The main differentiator is globalization. Your website or mobile application will see improved performance if you can push out content closer to your end users. We like to say that when it comes to content delivery, CDNs beat the speed of light. This especially matters when you take encrypted connections, such as TLS, into consideration. If you don't have an existing connection to the server, a request is going to take four round trips. If you're coming from Europe and getting routed to a server on the West Coast of the US, that's going to end up being almost 500 milliseconds for a single request. If you put that through a CDN (and don't use any caching at this point), you're still going to get that down to about 200 milliseconds in the worst case scenario. That's a big, big upshot of using a CDN, even for your dynamic content.
If you start using a CDN with fast purging, you can cache static content as well as event-driven content. You can cache that type of content locally to all of your users, which will make the content perform really fast. When you update your content through a purge, it should immediately hit all the cache servers as well.
For example, take a wiki for a popular TV show. Right around the time an episode airs, fans are going to update the wiki pages with new information regarding plot changes, characters, etc. Then, for about a week, there's not going to be a high rate of change. If you were to put that page on a CDN and purge immediately as changes occur, all of the edits users make would be immediately shown to readers in real-time. Then, when edits stop, the page is cached until the next edit.

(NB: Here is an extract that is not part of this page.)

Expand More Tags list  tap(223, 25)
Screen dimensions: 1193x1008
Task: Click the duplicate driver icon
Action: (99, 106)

Applications and websites are not static anymore. Applications involve user interaction, either with a mobile device or with a desktop site, and that interaction impacts other users. It’s what the internet has become. The changes that individuals make on a site or application impact the entire system. When you're caching applications like these, proper amounts of cache and validation are essential. There’s increasingly more event-driven content to factor in when architecting your application.
Common event-driven content examples are user-based (editing a news article, for example) but machine or computational-based changes make up a significant portion of event-driven content. That's where the current micro-services movement fits in. An event-driven service could be rooted in human activity or it could be rooted in an external event. When architecting new services to leverage micro-services, validation and proper cache management matter even more.

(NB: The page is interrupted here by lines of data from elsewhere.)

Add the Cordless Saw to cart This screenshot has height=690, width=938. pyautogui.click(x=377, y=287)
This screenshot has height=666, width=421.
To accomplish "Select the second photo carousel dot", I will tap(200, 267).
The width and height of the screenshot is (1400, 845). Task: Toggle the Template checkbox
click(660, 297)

As we mentioned, what CDNs are used for is changing — people are starting to think about using CDNs for whole pages. The next step is to realize that API calls are just HTTP requests, and their responses are just objects, so you can use a CDN for that as well. When you go down to the micro-service level, things are very manageable. Because of the smaller scale, it’s easier to keep track of relationships and caching rules. For example, if a change impacts a specific piece of data within a specialized micro-service, you know exactly what to purge from your CDN.
Configuration. You need to be able to influence your configuration in a very direct way. Also consider the ability to prepare your origin to better leverage a CDN’s abilities. Consider setting proper Cache-Control headers and combining them with headers that have different cache times for the CDN, such as Edge-Control or Surrogate-Control. These are settings that are CDN agnostic and shouldn’t impact how you select a CDN, but they’re definitely important and they're great web standards to explore.
Evaluate your favorite frameworks and tools. For example, Rails, WordPress, Django — they all have slightly similar but unique caching rules. Explore those; understand how that's going to affect your application's performance, and get a deeper understanding of your framework and HTTP in general. That's going to be the first step to really get your toe in the water to understand HTTP performance.